Penna acuminata, un’ironia ai limiti del grottesco e il totale ripudio verso l’accettazione del progresso: con queste premesse l’autore francese Auguste Villiers De L’isle-Adam scrive le ventotto storie racchiuse nella raccolta di novelle Racconti crudeli, pubblicata per la prima volta nel 1883 e riproposta in Italia in varie edizioni, tra cui quella della New Compton del 1993. Villiers nasce a Saint-Brieuc nel 1838 e muore a Parigi cinquantuno anni dopo a causa di un cancro allo stomaco; egli è considerato a tutti gli effetti un autore simbolista.

Il progresso ebbe la sua maggiore crescita grazie al Positivismo, corrente filosofica e culturale sviluppatasi nella prima metà dell’Ottocento. L’autore francese comunque non fu solo nella sua lotta contro lo sviluppo sociale dirompente di quegli anni: anche Charles Baudelaire, attraverso le sue opere, denunciò l’inevitabile ascesa dell’umanità verso qualcosa che somigliava sì a una specie di evoluzione, ma intrinseca di un’accezione negativa, colma di un paradossale regresso. Nel 1857 egli pubblicò I fiori del male, raccolta di cento poesie dai temi scabrosi e talvolta immorali, in perfetta linea con l’animo inquieto dell’autore; a causa di quest’opera, Baudelaire dovette affrontare un lungo processo, ma questo non fermò il poeta, che continuò a scrivere e pubblicare opere dallo stesso impatto morale delle poesie che diedero così tanto scandalo in un Ottocento borghese e dissimulatore.

Noto per aver preso libera ispirazione dallo scrittore americano Edgar Allan Poe e per l’amicizia che lo legò proprio a Charles Baudelaire (da cui brandisce l’acuto genio critico) e Stéphane Mallarmé, Villiers ci offre un elegante satira sulla società e la repulsione verso la borghesia: egli ci concede, senza esclusioni, una visione borghese ipocrita, egoista e fraudolenta.

Le signorine Bienfilâtre è il racconto che apre la raccolta e narra la storia di due sorelle che mantengono sé stesse e la propria famiglia attraverso la prostituzione.

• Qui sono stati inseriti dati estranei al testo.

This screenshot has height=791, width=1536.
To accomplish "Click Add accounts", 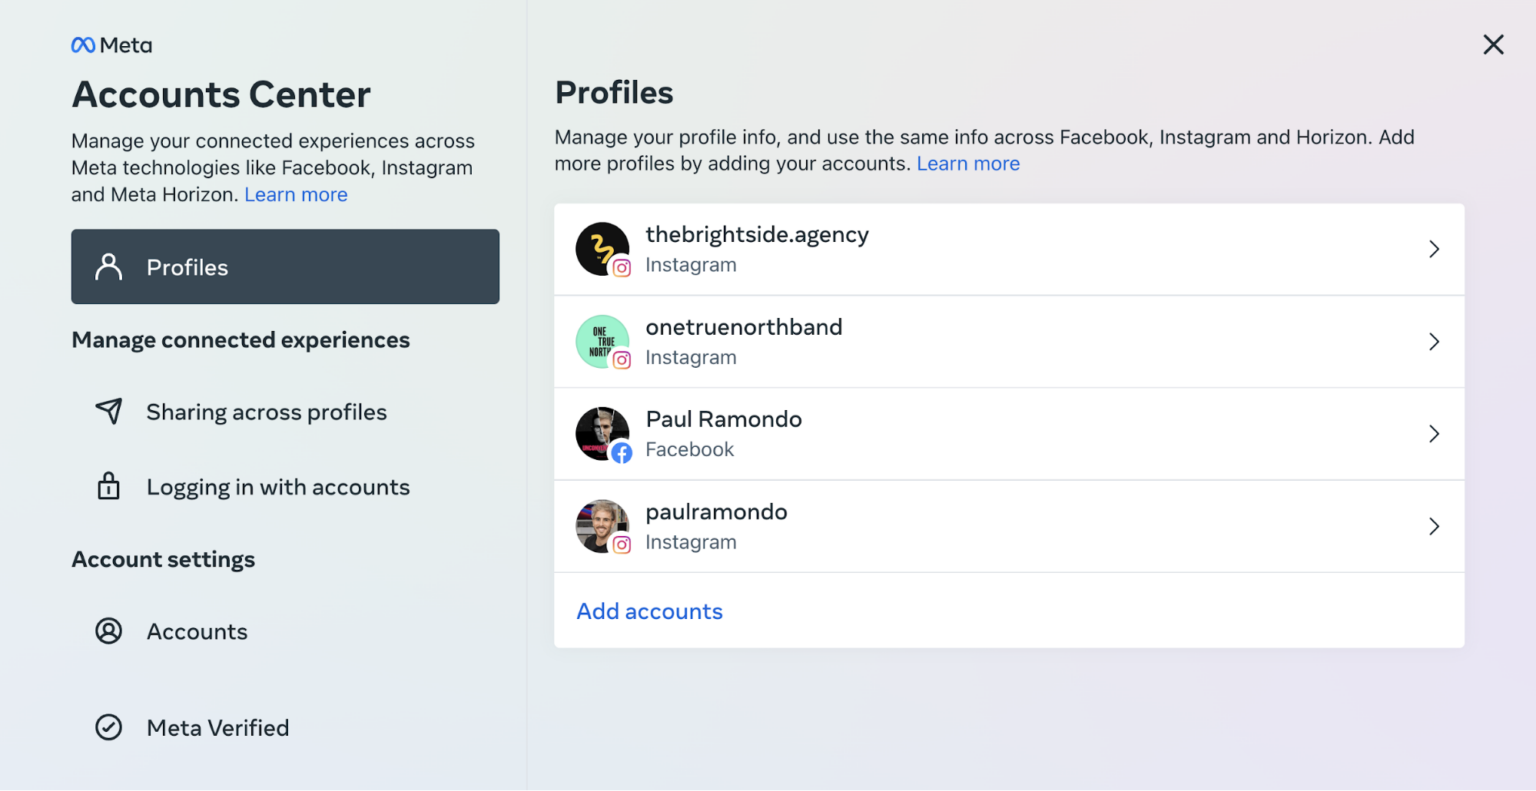I will pos(649,611).
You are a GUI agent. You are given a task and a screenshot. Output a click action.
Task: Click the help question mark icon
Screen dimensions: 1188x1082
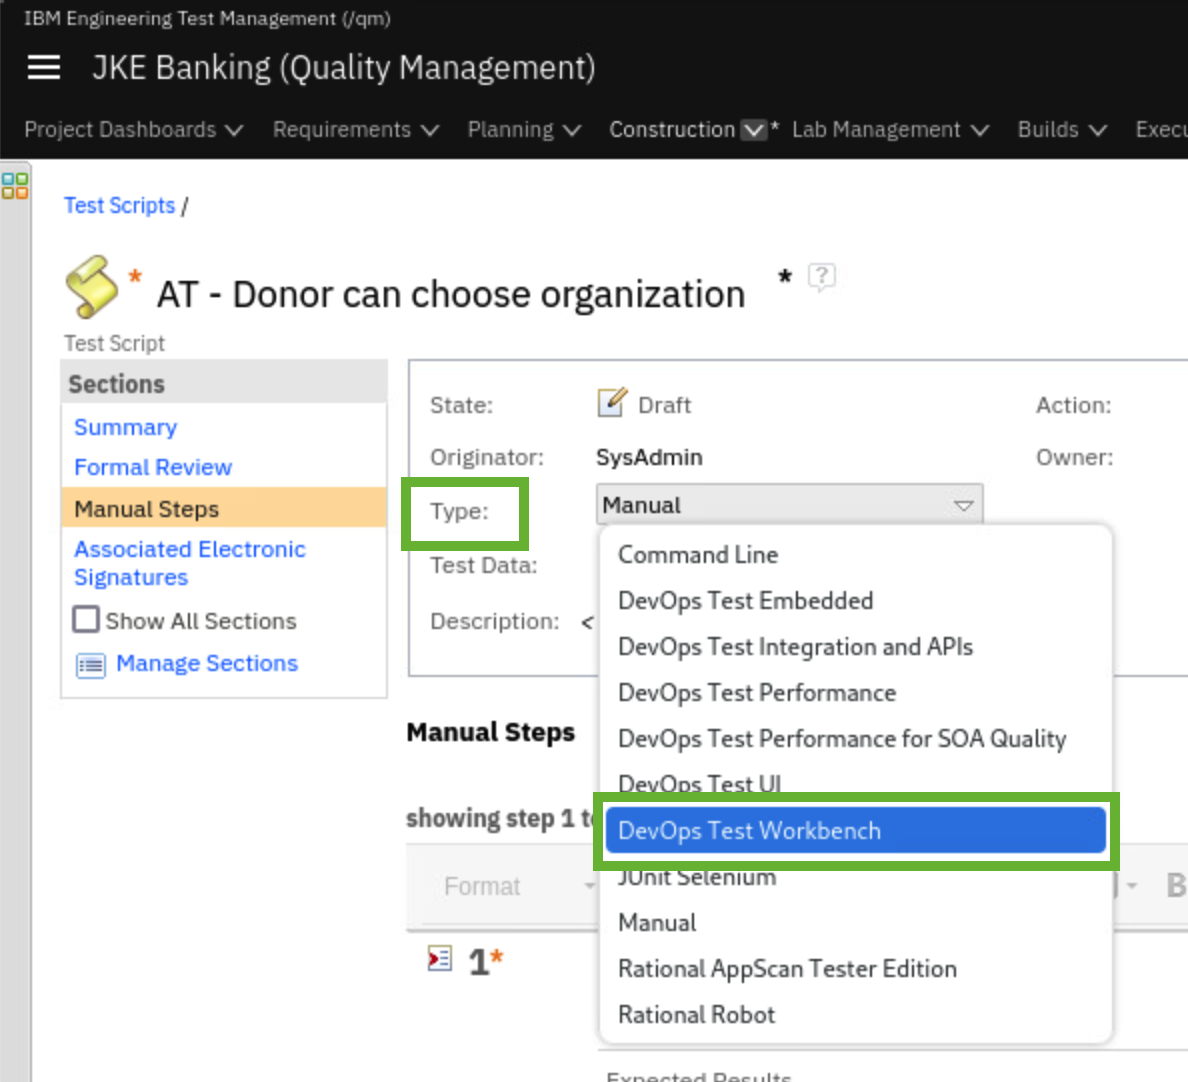point(821,276)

Un giorno la più giovane delle due, Olympe, si innamora di uno studente squattrinato e prende la decisione di non affiancare più la sorella e di concedersi esclusivamente al suo amato Maxime. In questa storia abbiamo un totale e satirico capovolgimento dei valori morali che oggi ci sembrano quasi universali: la famiglia e gli amici della ragazza non concepiscono infatti il comportamento di Olympe e vorrebbero riportarla su quella che secondo loro sarebbe la retta via.

«Un giorno, aveva incontrato Olympe vestita di un abitino nero, ben pettinata e con un pentolino di stagno in mano. Henriette, passando, facendo finta di non riconoscerla, le aveva detto sottovoce: «Sorella, la vostra condotta è inqualificabile! Rispettate almeno le apparenze!». Forse, con quelle parole, sperava in un suo ritorno sulla buona strada. Tutto fu inutile. Henriette sentì che Olympe era perduta; arrossì e tirò dritto».

Il racconto delle sorelle Bienfilâtre è quindi uno dei racconti strettamente riconducibili all’avversione dell’autore verso il ceto medio, che non si risparmia di comunicare al lettore la visione della bassezza morale caratteristica secondo lui di questa classe sociale.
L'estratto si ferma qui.